● EXTRACTED MATERIAL

'''

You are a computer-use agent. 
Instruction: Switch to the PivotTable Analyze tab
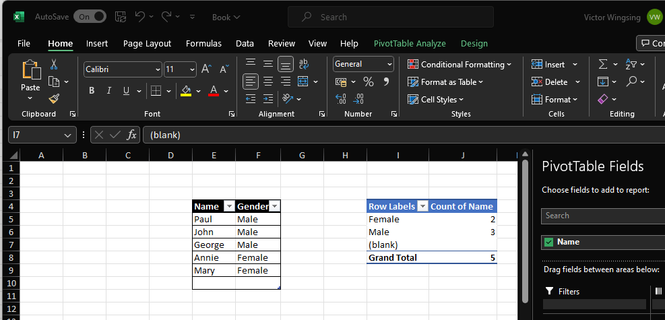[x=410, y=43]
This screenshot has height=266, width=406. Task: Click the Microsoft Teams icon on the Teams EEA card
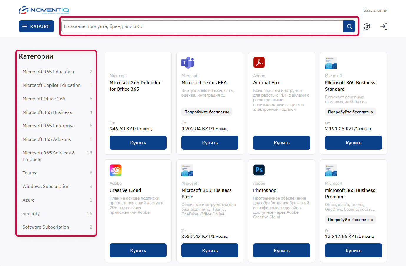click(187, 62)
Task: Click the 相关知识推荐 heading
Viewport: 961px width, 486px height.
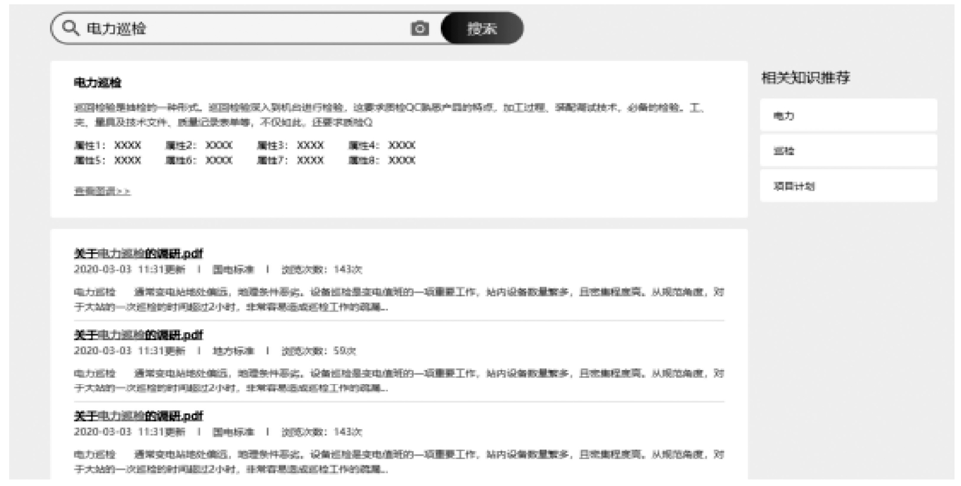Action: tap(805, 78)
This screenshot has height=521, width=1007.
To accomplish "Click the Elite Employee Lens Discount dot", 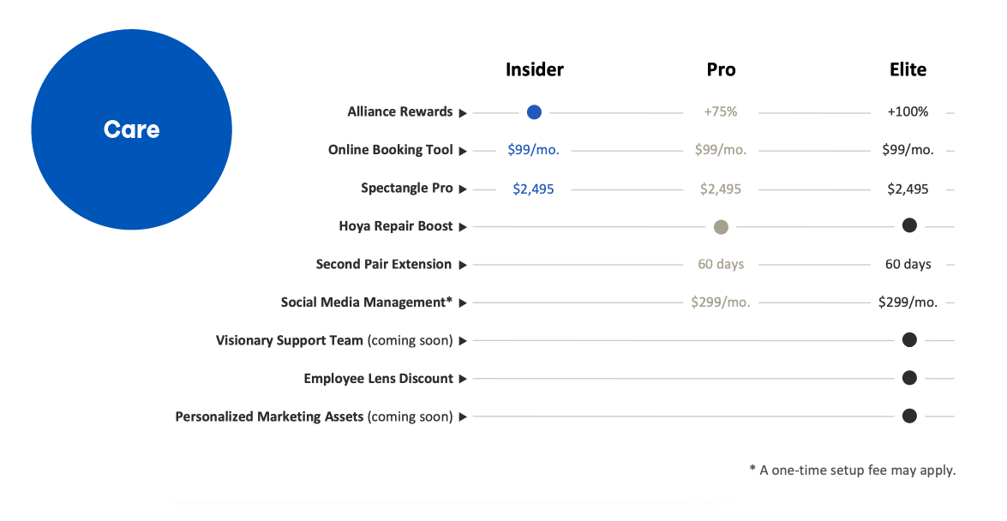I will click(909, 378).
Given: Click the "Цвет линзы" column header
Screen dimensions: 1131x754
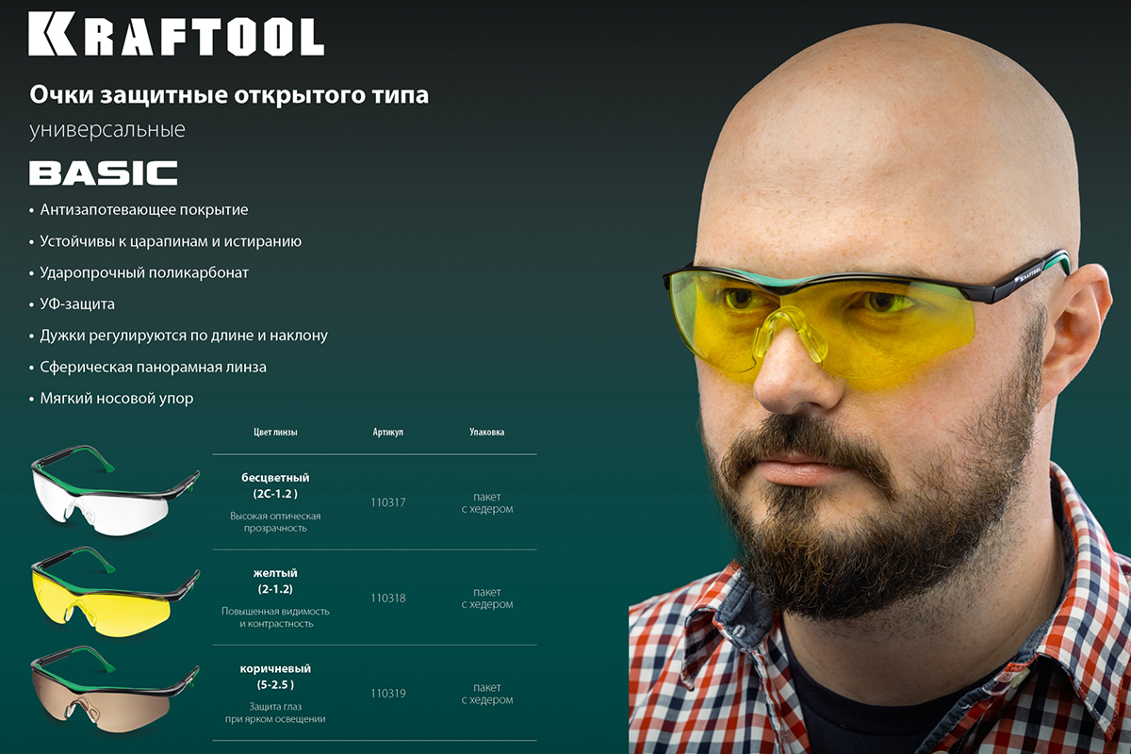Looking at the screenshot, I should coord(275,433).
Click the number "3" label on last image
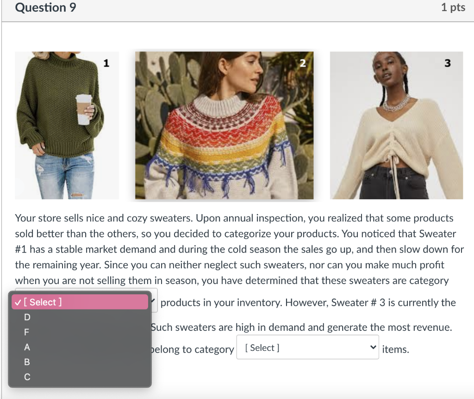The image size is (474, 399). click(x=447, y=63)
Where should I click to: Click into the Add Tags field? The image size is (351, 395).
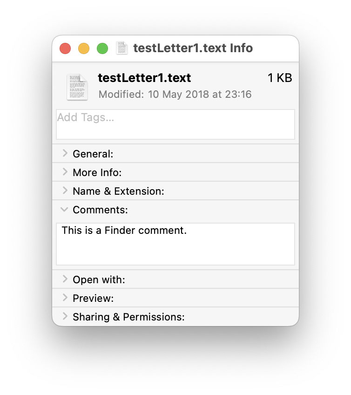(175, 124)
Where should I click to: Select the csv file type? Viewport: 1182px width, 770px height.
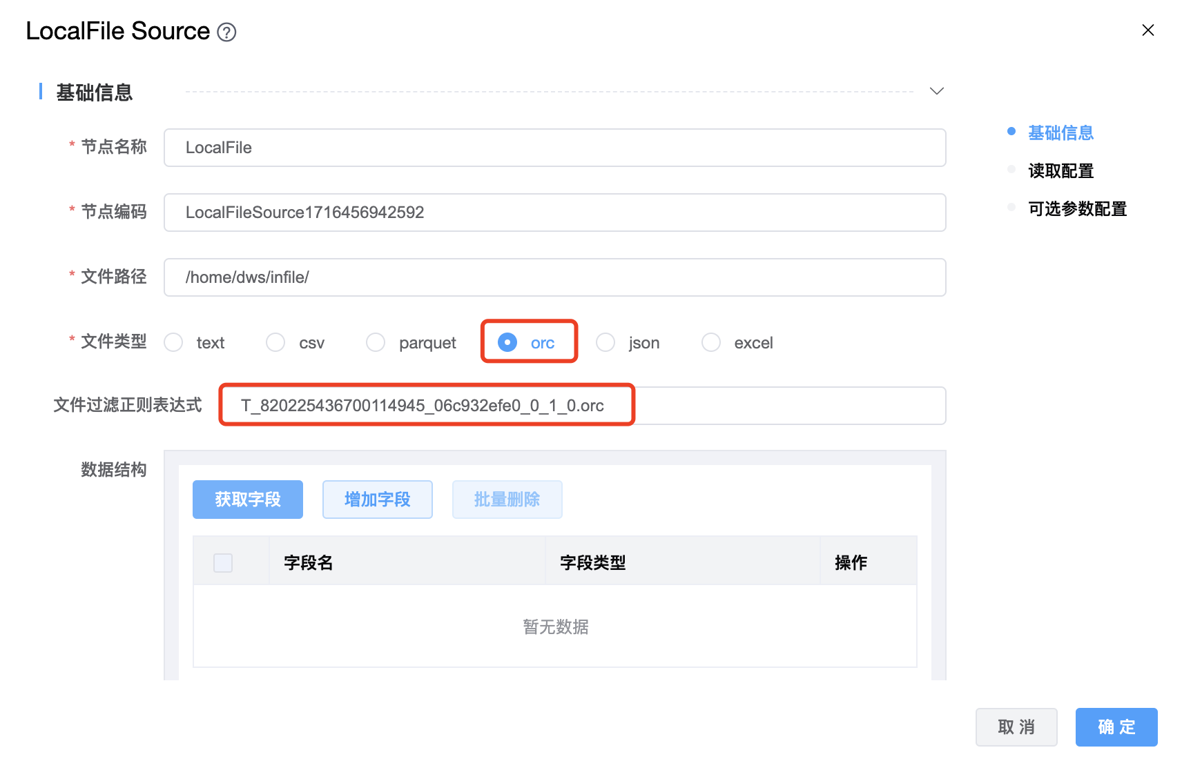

'''
'''

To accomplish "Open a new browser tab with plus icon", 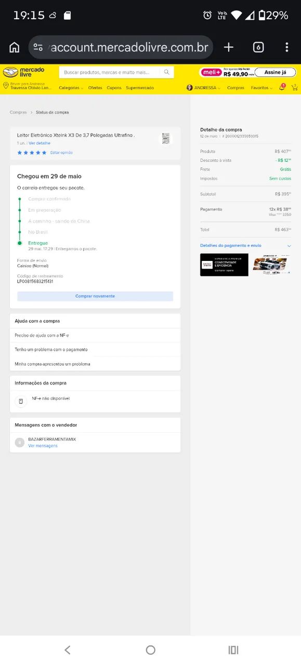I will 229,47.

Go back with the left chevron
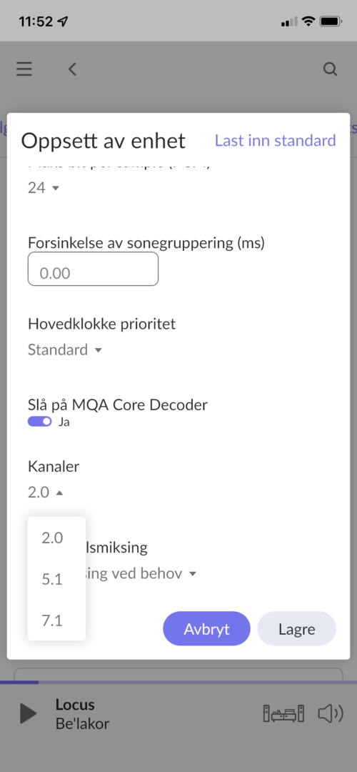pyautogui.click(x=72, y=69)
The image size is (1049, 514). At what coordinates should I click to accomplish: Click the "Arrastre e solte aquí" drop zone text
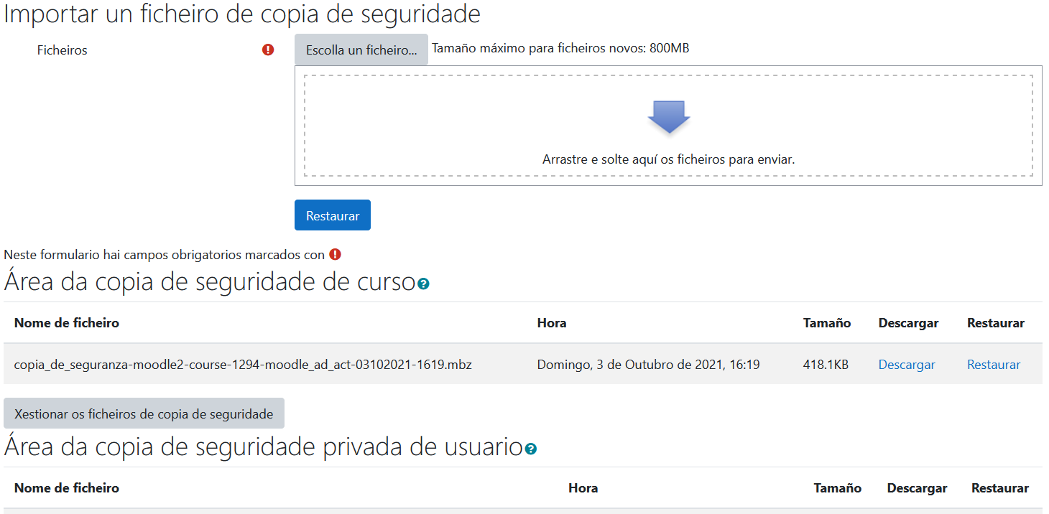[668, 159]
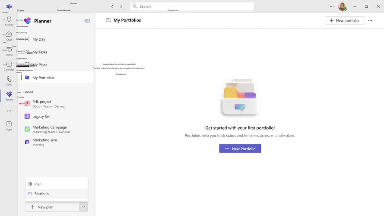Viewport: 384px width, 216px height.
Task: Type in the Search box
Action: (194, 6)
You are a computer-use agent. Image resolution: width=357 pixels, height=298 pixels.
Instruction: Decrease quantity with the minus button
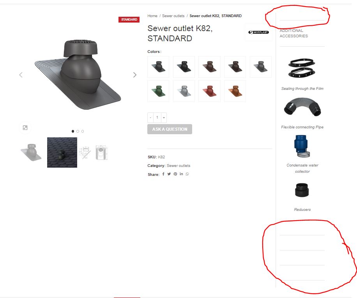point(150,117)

'''

● TASK REQUIREMENTS
Retype only the lines above from the one with "Where should I click to: Click" through the one with "Where should I click to: Select", exactly and with both ends. Images stay out.

● RESULT BELOW
Where should I click to: Click into the Add Tags field? The image size is (351, 395).
(175, 124)
Where should I click to: Select the csv file type? Viewport: 1182px width, 770px height.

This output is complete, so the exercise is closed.